Heart disease accounts for one in every four deaths in the United States—600,000 deaths per year. Prevention and treatment regimens for heart disease include important changes in lifestyle, centering primarily on alterations to diet and physical activity. Interestingly, sleep is rarely part of this discussion.
This is alarming given the growing evidence from large-scale population studies and laboratory-based experiments that demonstrate that sleep plays a larger role in heart health than originally appreciated by the medical community. For example, in a 2003 study, women with established coronary heart disease who reported poor sleep quality were more than 2.5 times more likely to go on to experience a cardiac event than good quality sleepers.

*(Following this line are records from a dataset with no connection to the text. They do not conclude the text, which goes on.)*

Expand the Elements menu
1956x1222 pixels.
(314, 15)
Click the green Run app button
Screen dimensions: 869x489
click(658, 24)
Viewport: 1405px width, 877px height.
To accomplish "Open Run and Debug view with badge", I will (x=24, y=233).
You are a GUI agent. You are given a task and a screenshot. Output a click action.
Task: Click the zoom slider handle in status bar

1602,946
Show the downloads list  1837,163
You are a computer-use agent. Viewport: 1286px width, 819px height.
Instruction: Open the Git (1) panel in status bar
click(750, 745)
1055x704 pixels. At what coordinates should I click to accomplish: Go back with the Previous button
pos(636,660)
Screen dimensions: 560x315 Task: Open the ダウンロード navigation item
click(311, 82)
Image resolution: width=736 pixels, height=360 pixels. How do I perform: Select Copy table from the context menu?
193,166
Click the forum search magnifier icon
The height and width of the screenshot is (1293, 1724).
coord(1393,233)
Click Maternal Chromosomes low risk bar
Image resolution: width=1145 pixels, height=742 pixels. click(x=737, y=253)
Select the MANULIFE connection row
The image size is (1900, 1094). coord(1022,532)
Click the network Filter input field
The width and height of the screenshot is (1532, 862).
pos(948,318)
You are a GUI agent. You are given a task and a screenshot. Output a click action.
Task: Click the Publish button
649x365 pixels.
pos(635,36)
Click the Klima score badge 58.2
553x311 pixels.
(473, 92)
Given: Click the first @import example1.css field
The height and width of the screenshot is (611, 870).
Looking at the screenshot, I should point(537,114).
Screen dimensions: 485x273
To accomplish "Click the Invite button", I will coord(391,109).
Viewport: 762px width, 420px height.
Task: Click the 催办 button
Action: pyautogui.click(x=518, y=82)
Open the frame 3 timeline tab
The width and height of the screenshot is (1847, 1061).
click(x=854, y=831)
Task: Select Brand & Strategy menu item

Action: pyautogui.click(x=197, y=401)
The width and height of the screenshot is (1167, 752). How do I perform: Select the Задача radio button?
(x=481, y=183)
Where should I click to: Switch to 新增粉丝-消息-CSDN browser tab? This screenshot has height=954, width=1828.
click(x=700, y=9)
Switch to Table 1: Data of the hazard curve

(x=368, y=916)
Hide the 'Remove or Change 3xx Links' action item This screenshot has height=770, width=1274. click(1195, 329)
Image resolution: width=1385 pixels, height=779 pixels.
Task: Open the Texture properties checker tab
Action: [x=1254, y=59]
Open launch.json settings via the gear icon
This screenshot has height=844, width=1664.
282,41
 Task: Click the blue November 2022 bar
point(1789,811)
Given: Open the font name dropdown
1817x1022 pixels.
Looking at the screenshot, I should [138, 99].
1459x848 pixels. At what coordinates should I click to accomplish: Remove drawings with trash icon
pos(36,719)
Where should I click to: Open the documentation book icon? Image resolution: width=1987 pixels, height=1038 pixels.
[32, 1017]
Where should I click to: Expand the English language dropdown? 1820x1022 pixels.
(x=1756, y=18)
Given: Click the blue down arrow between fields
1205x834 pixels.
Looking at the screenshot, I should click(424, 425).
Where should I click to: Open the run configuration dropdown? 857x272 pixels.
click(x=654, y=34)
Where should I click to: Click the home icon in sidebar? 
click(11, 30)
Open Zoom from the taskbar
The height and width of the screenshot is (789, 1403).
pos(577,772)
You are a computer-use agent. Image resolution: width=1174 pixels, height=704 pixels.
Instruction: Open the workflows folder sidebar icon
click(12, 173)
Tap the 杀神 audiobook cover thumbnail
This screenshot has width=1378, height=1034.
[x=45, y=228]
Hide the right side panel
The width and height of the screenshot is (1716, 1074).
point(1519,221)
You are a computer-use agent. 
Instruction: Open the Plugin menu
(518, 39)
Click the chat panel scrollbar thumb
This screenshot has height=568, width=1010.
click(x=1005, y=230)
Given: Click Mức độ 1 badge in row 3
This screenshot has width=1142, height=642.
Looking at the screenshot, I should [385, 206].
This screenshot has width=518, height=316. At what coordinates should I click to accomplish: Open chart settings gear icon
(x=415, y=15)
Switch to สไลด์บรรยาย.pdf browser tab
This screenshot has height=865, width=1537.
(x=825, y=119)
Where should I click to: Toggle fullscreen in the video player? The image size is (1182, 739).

Nevertheless, when it comes to asking patients about their sleep, health care providers routinely hit the snooze button.
In an effort to raise the profile of sleep as a risk factor for cardiovascular disease (CVD), my work has focused on investigating the links between sleep and the biological pathways implicated in CVD development and progression. Said another way, much of my research focuses on how sleep disturbance gets under the skin.